Etkinlik yönergesi:
• A. Vefa konulu metinde "İlk anlamı: Dostluk ve arkadaşlık" sözleriyle başlayan paragrafı, temel bilgileri koruyarak maddeler hâlinde kısaltınız.
• B. Vefa konulu metnin "Dört kelime, iki hece......" sözlerini içeren yerinden başlayıp "getirme anlamı içeriyor." sözlerinden sonra biten bölümünü hiçbir değişiklik yapmadan aktarınız.

“Geçen hafta unutmak mı, unutmamak mı?” diye sormuştum size... Bu konuda farklı bakış açıları olduğunu da eklemiştim. Bu hafta ‘vefa’ demek istiyorum izninizle; vefa...
Dört kelime, iki hece......
“Geçen hafta unutmak mı, unutmamak mı?” diye sormuştum size... Bu konuda farklı bakış açıları olduğunu da eklemiştim. Bu hafta ‘vefa’ demek istiyorum izninizle; vefa...
Dört kelime, iki hece...
İlk anlamı: Dostluk ve arkadaşlık ilişkilerinde süreklilik sağlamak, arkadaşlığın kıymetini bilmek. İkinci anlamı: Sözünde durmak, vadettiklerini yerine getirmek, sözüne sadık kalmak. Vefa, Arapça kökenli ve ‘wfy’ yani ‘wafa’ sözcüğünden geliyor; bunda da yine aynı şekilde sözünü tutma, borcuna sadık olma, görevini yerine getirme anlamı içeriyor.
Peki, yine size sorayım: Sevgili okur, sen vefalı mısın?
Ya da kime göre neye göre vefalısın? Mesela, karnında büyüyüp yetiştiğin annene tam olarak borcunu ödedin mi? Ya da hiç borcun olduğunu düşündün mü? Söz verip de gitmediğin yerler oldu mu? Ya da ‘Ben seni asla bırakmam’ dediğin kaç kişiyi unuttun... Geçenlerde bir yerde okudum, öyle bir sözdü ki kalbimi tam orta yerinden bıçakladı: Bir zamanlar hayatımızın merkezinde olan, aynı sırayı, aynı apartmanı, aynı yaşamı paylaştığımız birçok kişinin nerede, nasıl öldüğünden haberimiz olmuyor...

Çıkarılan satırlar:
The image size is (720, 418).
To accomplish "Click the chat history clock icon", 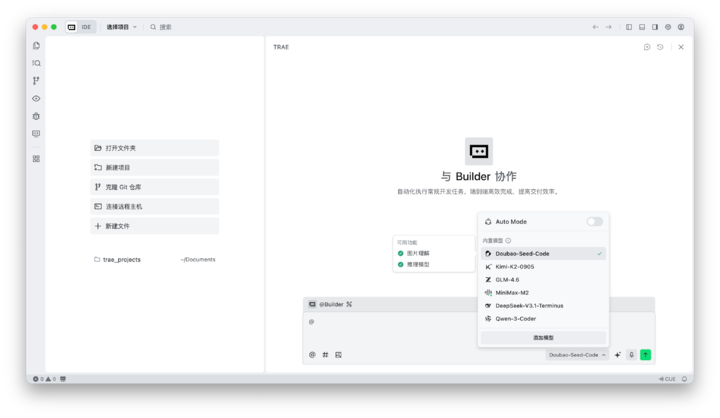I will (x=660, y=47).
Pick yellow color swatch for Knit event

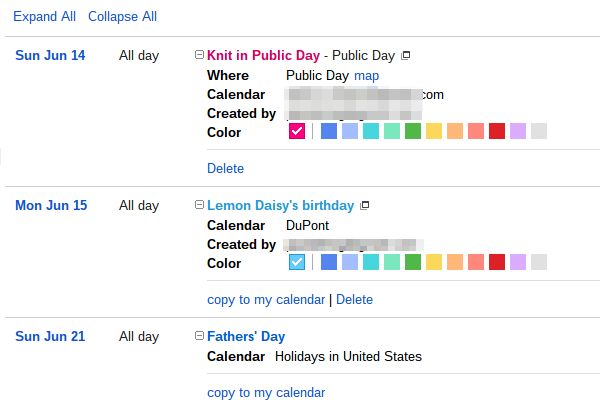tap(434, 131)
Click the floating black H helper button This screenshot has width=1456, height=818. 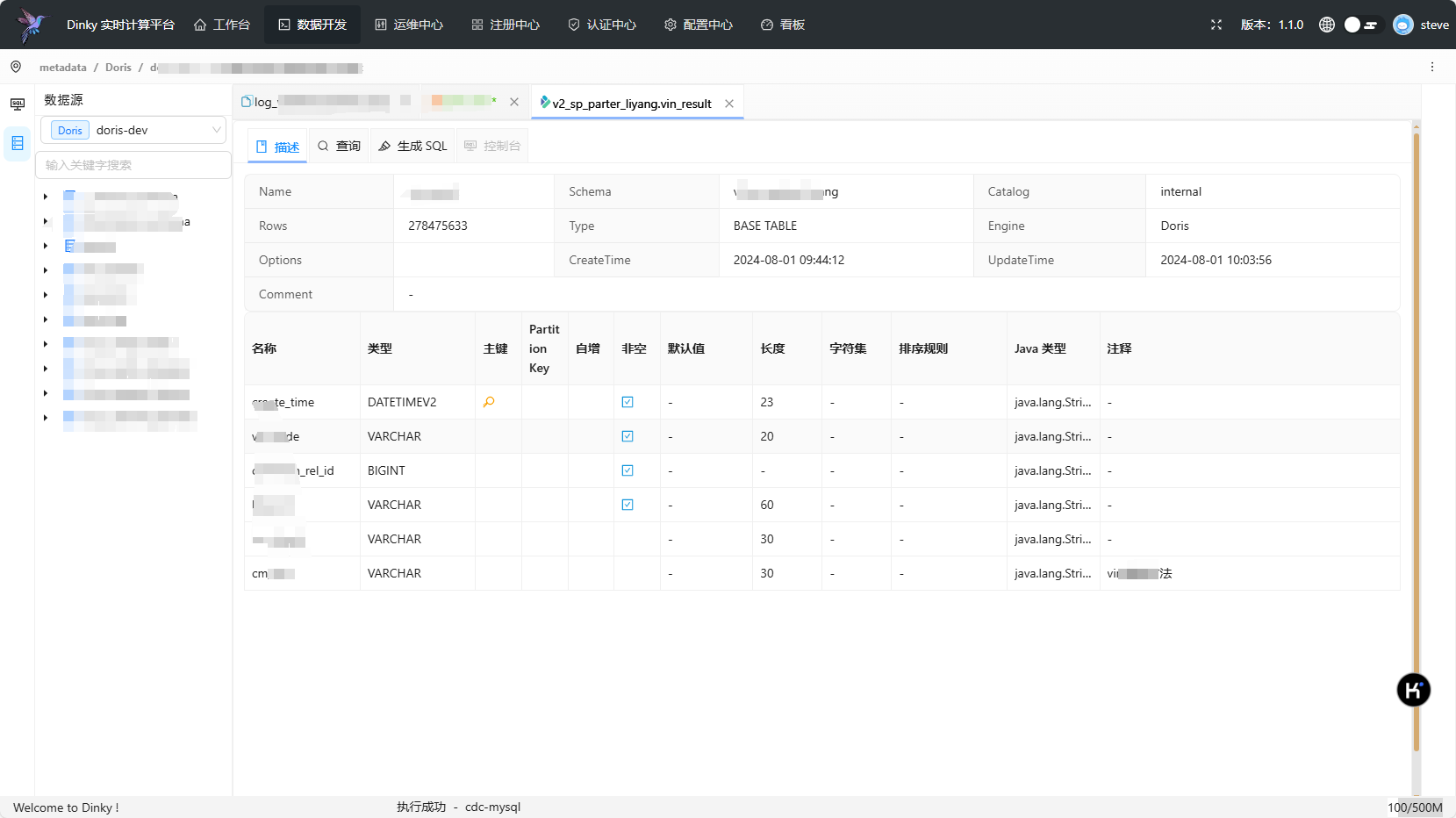coord(1413,690)
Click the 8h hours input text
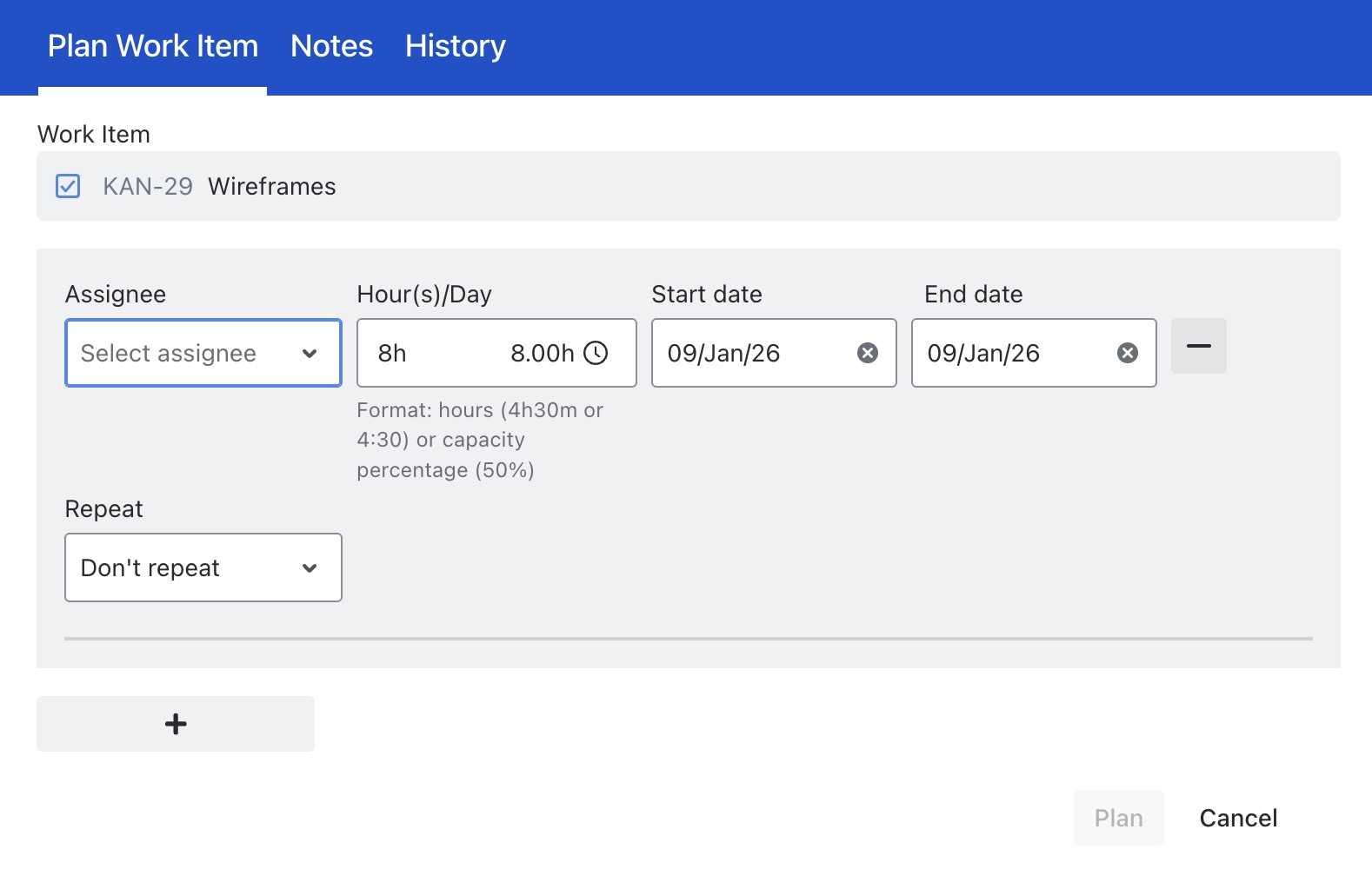Viewport: 1372px width, 876px height. coord(393,354)
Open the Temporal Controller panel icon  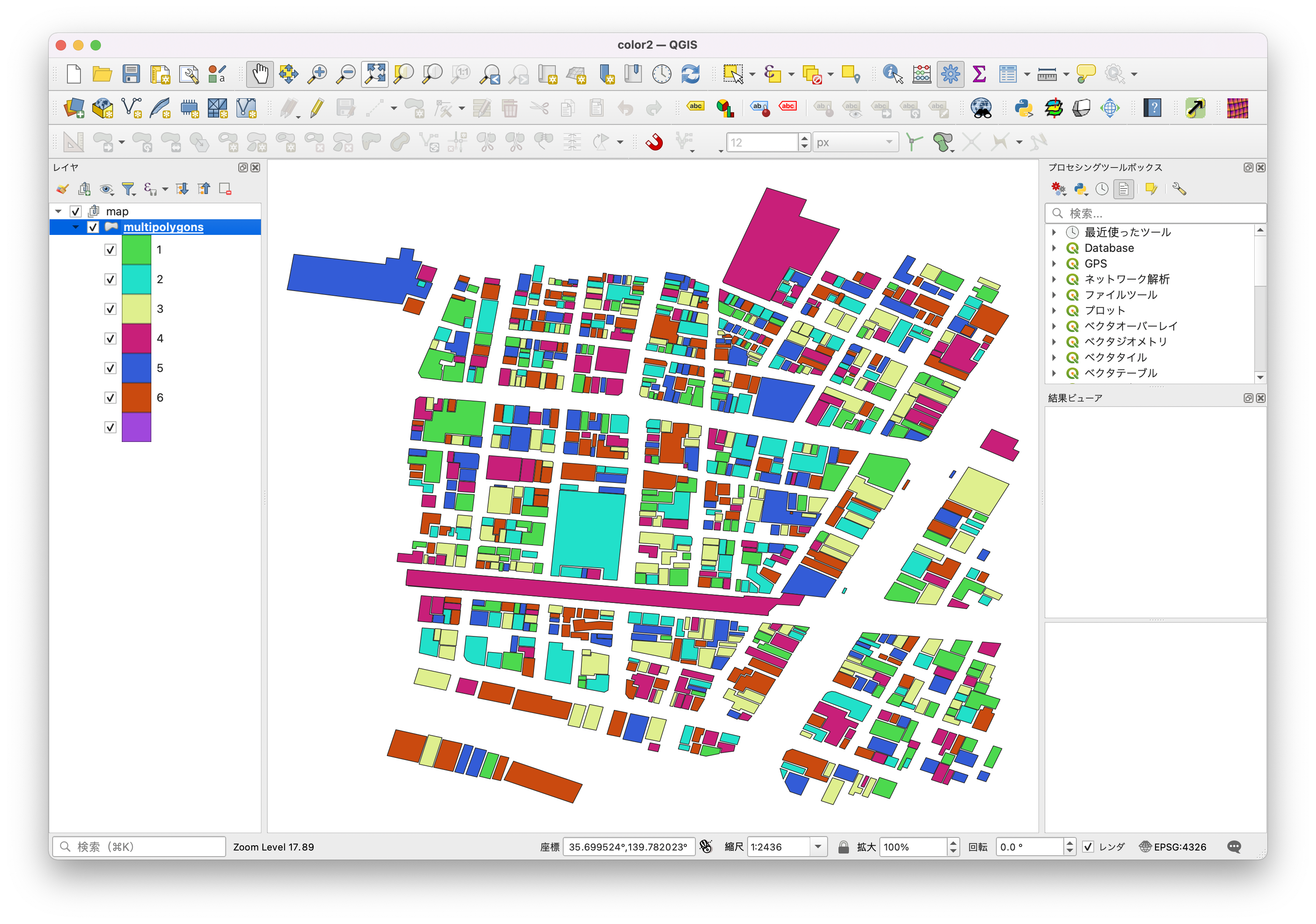click(662, 74)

Etkinlik yanıtları:
• A.
- Birinci anlamı: Dostluk ve arkadaşlık ilişkilerinde süreklilik sağlamak, arkadaşlığın kıymetini bilmek.
- İkinci anlamı: Sözünde durmak, vadettiklerini yerine getirmek, sözüne sadık kalmak.
- Kökeni: Arapça "wfy" yani "wafa" sözcüğü. Bu sözcük de sözünü tutma, borcuna sadık olma, görevini yerine getirme anlamı içerir.

• B.
Dört kelime, iki hece......
“Geçen hafta unutmak mı, unutmamak mı?” diye sormuştum size... Bu konuda farklı bakış açıları olduğunu da eklemiştim. Bu hafta ‘vefa’ demek istiyorum izninizle; vefa...
Dört kelime, iki hece...
İlk anlamı: Dostluk ve arkadaşlık ilişkilerinde süreklilik sağlamak, arkadaşlığın kıymetini bilmek. İkinci anlamı: Sözünde durmak, vadettiklerini yerine getirmek, sözüne sadık kalmak. Vefa, Arapça kökenli ve ‘wfy’ yani ‘wafa’ sözcüğünden geliyor; bunda da yine aynı şekilde sözünü tutma, borcuna sadık olma, görevini yerine getirme anlamı içeriyor.